_WRITTEN TASK:_
Change "Save Preset" to "Load Preset" in the lines between the one holding "Given: Click the Save Preset button" and the one holding "The width and", inclusive. Write those lines out again with all other wording unchanged.

_GIVEN ENTRIES:_
────────────────

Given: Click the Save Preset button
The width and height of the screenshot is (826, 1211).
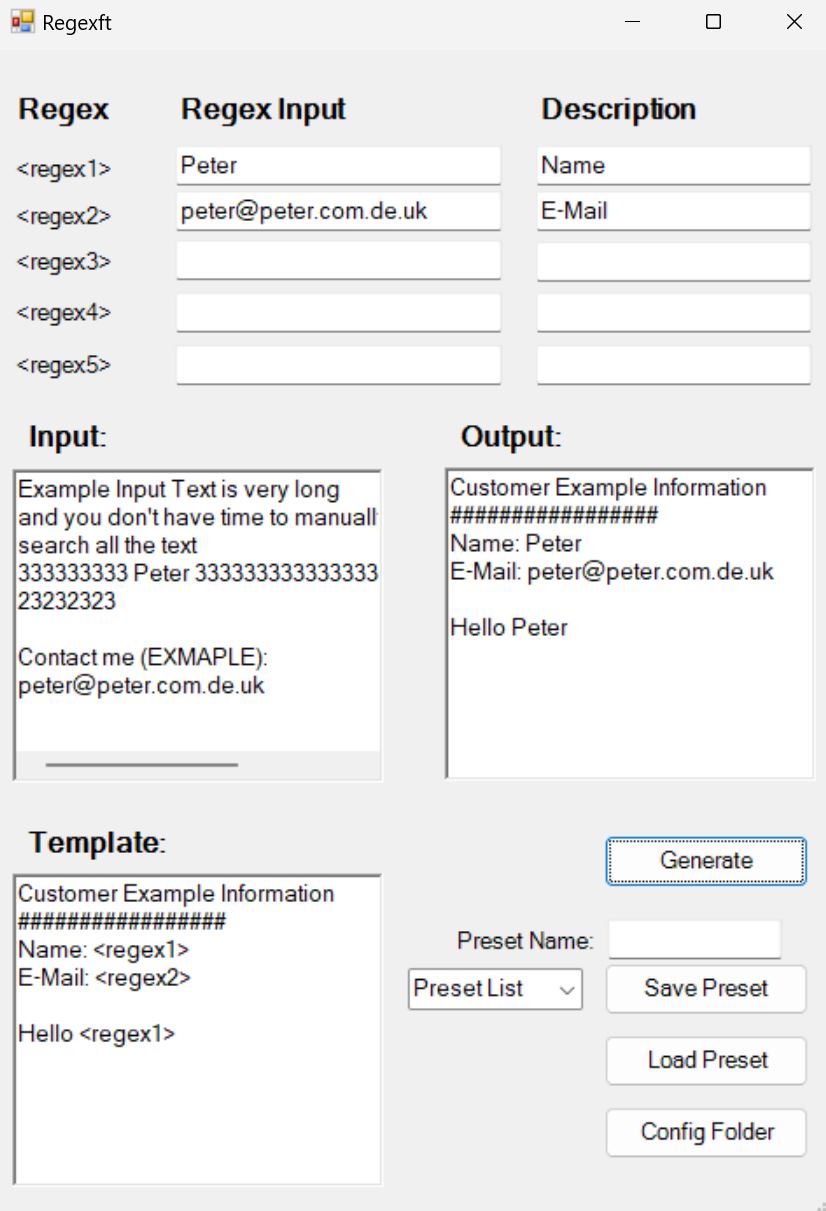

────────────────

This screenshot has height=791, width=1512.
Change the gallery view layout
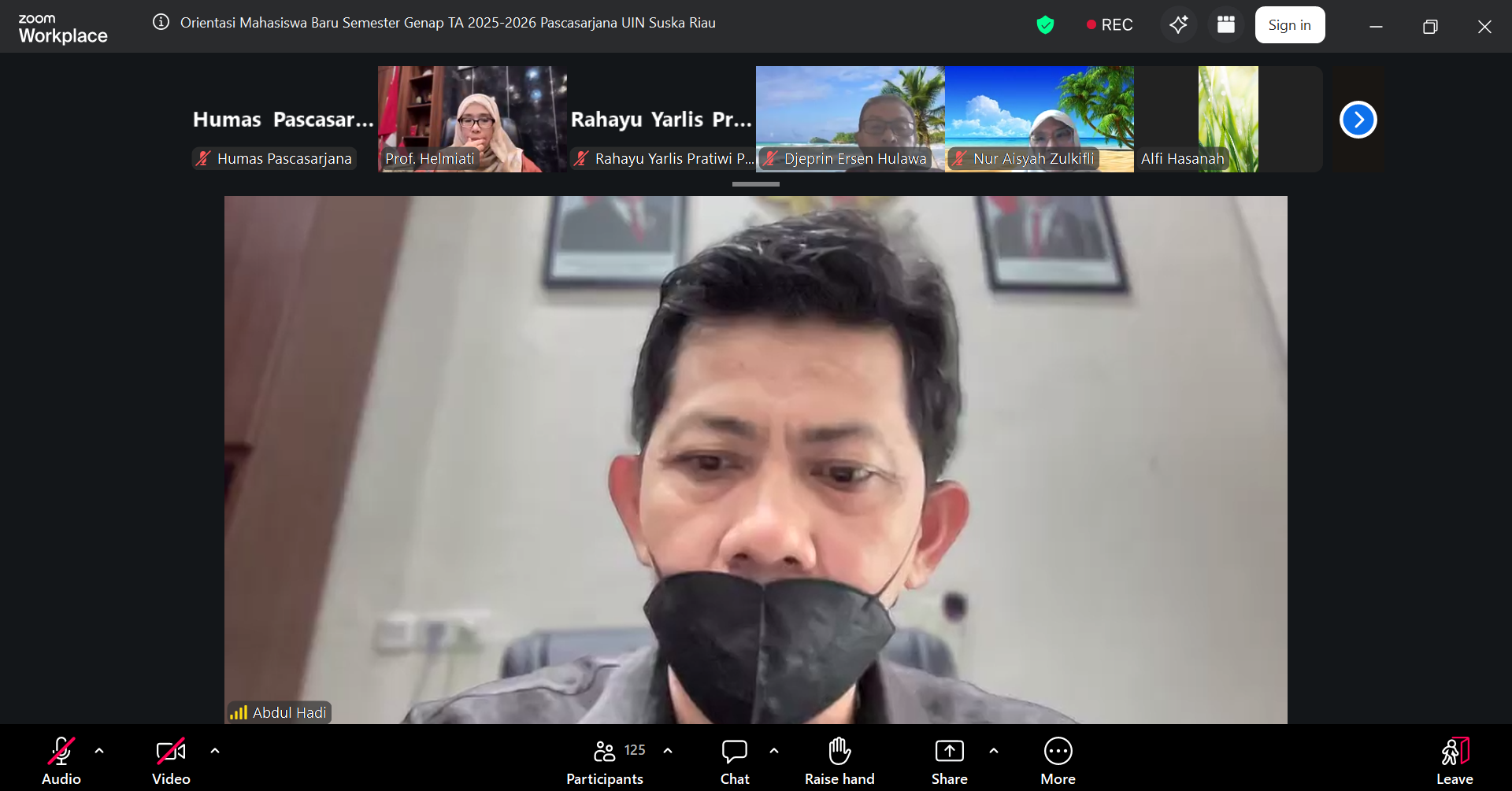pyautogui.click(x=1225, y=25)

────────────────

_SOLVED EXERCISE:_
Given: Click the Load Preset button
The width and height of the screenshot is (826, 1211).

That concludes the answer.